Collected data
------------------------------------------------------------------------
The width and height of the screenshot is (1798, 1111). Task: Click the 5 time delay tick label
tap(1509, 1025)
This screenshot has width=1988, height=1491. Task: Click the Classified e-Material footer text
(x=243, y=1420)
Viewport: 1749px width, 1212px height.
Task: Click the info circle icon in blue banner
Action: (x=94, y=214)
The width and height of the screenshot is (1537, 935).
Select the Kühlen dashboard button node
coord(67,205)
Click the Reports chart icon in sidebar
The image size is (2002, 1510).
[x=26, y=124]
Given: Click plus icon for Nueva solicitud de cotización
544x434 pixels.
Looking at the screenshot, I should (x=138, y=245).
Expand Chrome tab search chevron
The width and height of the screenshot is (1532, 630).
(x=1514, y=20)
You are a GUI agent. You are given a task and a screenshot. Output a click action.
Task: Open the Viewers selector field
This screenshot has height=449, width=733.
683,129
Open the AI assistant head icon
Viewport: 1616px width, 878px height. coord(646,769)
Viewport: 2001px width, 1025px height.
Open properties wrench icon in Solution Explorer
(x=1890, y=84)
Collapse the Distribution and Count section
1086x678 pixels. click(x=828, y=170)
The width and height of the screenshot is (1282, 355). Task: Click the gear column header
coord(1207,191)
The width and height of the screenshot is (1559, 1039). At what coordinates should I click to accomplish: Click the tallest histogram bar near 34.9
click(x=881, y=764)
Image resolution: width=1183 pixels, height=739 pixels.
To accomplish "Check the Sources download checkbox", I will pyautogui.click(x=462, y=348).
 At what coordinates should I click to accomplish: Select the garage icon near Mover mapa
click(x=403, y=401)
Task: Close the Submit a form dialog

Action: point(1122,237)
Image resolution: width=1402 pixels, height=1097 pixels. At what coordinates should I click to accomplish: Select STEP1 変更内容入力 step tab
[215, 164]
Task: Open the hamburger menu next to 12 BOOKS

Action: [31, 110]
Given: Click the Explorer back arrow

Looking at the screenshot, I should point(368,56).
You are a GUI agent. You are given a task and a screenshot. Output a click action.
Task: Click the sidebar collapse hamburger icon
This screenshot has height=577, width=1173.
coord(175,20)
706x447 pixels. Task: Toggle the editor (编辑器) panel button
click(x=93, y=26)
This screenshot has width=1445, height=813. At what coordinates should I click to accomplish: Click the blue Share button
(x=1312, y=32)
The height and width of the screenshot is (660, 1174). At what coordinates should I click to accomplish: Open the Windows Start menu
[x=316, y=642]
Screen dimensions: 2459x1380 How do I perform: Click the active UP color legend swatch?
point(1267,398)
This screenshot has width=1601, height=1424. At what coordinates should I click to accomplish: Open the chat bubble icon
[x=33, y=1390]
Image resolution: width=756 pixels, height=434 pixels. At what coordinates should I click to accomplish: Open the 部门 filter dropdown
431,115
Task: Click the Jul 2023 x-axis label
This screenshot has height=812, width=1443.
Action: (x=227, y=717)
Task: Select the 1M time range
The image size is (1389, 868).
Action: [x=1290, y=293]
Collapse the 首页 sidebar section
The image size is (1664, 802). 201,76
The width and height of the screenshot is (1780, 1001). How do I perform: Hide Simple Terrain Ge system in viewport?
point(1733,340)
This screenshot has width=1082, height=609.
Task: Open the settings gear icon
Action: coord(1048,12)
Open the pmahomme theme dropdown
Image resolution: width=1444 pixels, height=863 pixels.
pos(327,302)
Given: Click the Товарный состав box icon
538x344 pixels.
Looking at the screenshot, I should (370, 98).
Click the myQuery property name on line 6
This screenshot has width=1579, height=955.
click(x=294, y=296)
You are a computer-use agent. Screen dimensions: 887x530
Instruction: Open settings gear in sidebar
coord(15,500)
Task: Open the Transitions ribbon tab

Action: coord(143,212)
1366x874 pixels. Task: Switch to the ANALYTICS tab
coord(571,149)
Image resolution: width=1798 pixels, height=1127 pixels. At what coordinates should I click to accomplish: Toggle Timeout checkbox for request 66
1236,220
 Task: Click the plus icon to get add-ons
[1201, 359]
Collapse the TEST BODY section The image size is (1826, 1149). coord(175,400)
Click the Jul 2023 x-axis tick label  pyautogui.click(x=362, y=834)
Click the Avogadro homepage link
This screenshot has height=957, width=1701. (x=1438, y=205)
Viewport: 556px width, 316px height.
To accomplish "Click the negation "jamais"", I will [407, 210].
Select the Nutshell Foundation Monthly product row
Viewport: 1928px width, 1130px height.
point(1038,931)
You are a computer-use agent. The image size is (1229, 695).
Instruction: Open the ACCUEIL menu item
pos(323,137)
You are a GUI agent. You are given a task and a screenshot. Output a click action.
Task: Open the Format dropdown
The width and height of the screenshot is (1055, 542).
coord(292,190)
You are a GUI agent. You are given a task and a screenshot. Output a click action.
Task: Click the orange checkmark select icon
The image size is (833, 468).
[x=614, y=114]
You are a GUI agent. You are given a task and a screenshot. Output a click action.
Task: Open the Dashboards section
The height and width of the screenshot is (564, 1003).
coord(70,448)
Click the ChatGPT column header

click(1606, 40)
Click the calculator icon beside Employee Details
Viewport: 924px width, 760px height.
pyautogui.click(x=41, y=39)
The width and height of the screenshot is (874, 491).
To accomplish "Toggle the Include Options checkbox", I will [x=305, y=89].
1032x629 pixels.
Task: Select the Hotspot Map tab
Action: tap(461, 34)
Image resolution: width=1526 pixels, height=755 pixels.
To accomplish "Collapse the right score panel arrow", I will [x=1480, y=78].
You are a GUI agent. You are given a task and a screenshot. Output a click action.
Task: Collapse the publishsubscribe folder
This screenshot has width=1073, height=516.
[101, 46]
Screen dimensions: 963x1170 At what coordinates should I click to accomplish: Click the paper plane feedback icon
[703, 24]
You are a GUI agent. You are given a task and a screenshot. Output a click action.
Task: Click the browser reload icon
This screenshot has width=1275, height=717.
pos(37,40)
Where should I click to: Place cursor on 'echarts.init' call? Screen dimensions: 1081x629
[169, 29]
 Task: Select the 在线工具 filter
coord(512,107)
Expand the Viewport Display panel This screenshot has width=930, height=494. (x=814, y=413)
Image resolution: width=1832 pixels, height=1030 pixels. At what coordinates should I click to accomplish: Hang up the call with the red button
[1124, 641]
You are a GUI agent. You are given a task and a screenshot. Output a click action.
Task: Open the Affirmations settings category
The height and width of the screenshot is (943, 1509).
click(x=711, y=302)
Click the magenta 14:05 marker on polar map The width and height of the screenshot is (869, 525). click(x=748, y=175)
------------------------------------------------------------------------
## TASK REQUIREMENTS:
Answer with one number only: how many lines above contain the word "computer".

## WRITTEN SOLUTION:
2